Siang itu, perdabatan panas berlangsung antara para pemuda dengan Bung Karno dan Bung Hatta: Revolusi berada di tangan kami sekarang dan kami memerintahkan Bung, kalau Bung tidak memulai revolusi malam ini, lalu....
Lalu apa ? teriak Bung Karno sambil beranjak dari kursinya, dengan kemarahan yang menyala-nyala dan membuat semua terkejut hingga tidak seorang pun yang bergerak atau berbicara.
Namun Bung Karno akhirnya kembali duduk, setelah suasana kembali tenang. Dengan suara rendah ia mulai berbicara: Yang paling penting di dalam peperangan dan revolusi adalah saatnya yang tepat. Di Saigon, saya sudah merencanakan seluruh pekerjaan ini untuk dijalankan tanggal 17”.
Soekarno pun menjelaskan mengapa justru diambil tanggal 17 setelah diberondong pertanyaan Sukarmi: Mengapa tidak sekarang saja, atau tanggal 16 ? tanya Sukarni.

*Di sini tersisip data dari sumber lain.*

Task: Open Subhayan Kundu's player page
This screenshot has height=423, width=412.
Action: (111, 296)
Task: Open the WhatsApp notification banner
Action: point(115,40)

Di Sinilah Bung Karno menjawab mengapa memilih tanggal 17 Agustus untuk memproklamasikan Hari Kemerdekaan Indonesia.
Saya seorang yang percaya pada mistik. Saya tidak dapat menerangkan dengan pertimbangan akal, mengapa tanggal 17 lebih memberi harapan kepadaku. Akan tetapi saya merasakan di dalam kalbuku, bahwa itu adalah saat yang baik. Angka 17 adalah angka suci.
Pertama-tama kita sedang berada dalam bulan suci Ramadhan, waktu kita semua berpuasa, ini berarti saat yang paling suci bagi kita. Tanggal 17 besok hari Jumat, hari Jumat itu Jumat Legi, Jumat yang berbahagia, Jumat suci. Al-Quran diturunkan tanggal 17, orang Islam sembahyang 17 rakaat. Oleh karena itu, kesucian angka 17 bukanlah buatan manusia .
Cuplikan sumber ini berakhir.